Experts told ABCNews.com that the latest findings from the PLCO don't lend much to either side of the argument because the study contained numerous flaws.

 

One of them, they explained, is because although one group was screened annually, more than half of the men in the other group did get occasional screening as part of their usual medical care, making it difficult to figure out the true effect of screening.

 

"There was also a large study in Europe that had significant flaws as well, and that study showed a mortality benefit, so the two largest studies had these similar flaws and came to different conclusions," said Dr.
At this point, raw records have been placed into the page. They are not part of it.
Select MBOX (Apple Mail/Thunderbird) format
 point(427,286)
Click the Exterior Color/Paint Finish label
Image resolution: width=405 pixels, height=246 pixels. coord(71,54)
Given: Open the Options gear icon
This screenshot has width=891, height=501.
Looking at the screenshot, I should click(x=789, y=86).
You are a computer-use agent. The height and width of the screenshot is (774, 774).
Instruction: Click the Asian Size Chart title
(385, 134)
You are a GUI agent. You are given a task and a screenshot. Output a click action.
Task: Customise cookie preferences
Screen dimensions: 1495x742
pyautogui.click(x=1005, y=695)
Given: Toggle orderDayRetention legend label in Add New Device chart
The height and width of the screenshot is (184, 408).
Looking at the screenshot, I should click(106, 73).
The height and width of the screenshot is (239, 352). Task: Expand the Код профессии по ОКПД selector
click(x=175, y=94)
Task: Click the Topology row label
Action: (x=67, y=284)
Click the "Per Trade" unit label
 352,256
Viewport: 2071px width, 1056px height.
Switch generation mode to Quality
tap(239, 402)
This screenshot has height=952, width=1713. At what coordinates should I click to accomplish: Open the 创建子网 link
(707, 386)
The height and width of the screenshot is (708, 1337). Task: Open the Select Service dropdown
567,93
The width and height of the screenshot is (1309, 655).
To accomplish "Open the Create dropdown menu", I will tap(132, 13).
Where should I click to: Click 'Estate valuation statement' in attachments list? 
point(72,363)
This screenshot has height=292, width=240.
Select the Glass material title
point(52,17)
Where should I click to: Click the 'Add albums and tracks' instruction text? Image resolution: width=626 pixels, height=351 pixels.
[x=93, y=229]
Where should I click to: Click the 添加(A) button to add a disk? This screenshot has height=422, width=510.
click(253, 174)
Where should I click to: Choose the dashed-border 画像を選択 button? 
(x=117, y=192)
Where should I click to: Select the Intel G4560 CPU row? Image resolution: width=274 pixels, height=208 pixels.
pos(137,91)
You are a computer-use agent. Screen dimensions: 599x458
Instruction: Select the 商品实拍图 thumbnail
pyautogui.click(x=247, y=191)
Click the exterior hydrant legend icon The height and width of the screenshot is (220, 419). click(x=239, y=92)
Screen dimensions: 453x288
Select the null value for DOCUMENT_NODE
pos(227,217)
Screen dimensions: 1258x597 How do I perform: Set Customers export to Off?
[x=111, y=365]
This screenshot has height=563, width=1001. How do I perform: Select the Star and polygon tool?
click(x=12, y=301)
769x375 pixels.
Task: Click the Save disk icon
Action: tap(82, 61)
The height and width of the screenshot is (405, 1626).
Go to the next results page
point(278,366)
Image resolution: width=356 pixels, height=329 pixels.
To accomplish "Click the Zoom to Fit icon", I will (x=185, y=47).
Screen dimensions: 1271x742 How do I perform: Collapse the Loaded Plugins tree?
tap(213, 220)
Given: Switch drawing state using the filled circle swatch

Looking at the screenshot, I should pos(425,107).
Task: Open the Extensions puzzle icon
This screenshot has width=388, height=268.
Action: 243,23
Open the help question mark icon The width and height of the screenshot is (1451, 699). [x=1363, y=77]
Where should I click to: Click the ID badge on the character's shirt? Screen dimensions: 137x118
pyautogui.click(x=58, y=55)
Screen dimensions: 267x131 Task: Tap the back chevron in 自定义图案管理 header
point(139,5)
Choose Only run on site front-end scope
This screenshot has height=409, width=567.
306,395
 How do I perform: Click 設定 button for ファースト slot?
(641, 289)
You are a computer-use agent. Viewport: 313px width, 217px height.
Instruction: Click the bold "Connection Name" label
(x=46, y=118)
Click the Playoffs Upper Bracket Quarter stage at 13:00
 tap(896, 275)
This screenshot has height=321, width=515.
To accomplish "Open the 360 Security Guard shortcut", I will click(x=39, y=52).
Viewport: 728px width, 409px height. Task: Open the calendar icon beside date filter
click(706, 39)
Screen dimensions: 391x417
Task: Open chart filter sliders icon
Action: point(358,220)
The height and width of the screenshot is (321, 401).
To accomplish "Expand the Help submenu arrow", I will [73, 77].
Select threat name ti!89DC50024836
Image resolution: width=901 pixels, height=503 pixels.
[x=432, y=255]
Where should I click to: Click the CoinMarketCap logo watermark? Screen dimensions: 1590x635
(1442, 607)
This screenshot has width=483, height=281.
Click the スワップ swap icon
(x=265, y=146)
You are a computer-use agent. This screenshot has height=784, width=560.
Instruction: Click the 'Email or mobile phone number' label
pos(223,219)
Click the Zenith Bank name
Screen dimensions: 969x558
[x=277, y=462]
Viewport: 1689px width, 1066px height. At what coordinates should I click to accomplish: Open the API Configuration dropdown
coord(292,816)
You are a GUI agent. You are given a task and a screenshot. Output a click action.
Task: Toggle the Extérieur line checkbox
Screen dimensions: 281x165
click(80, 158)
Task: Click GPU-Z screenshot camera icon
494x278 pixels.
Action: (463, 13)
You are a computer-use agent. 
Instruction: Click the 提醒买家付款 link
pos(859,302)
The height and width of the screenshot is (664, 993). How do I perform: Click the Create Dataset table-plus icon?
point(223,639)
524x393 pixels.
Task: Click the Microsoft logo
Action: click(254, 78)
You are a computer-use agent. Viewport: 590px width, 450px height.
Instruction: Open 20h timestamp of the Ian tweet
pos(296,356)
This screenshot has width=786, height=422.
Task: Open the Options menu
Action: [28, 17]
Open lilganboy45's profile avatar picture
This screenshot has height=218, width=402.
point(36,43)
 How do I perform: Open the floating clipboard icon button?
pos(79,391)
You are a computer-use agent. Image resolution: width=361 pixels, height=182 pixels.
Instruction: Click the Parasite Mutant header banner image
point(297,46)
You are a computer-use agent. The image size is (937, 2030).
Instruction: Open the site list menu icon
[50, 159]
Durado Brooks, director of prostate and colorectal cancers for the American Cancer Society.

 

"There are no clear answers to take away from this."

 

© 2012 Kim Carollo, Routine Prostate Cancer Screening Doesn't Reduce Risk of Death, ABC News (06 January 2012)

 

Kim Carollo’s article is one of the better ones on this subject.  I recommend it to men wanting a background framework with which to address the issue with their physicians.

 

 

The moral? — the cost-benefit value of prostate cancer screening remains a difficult question for men at average to low risk

 

For men at elevated risk, screening is a no-brainer.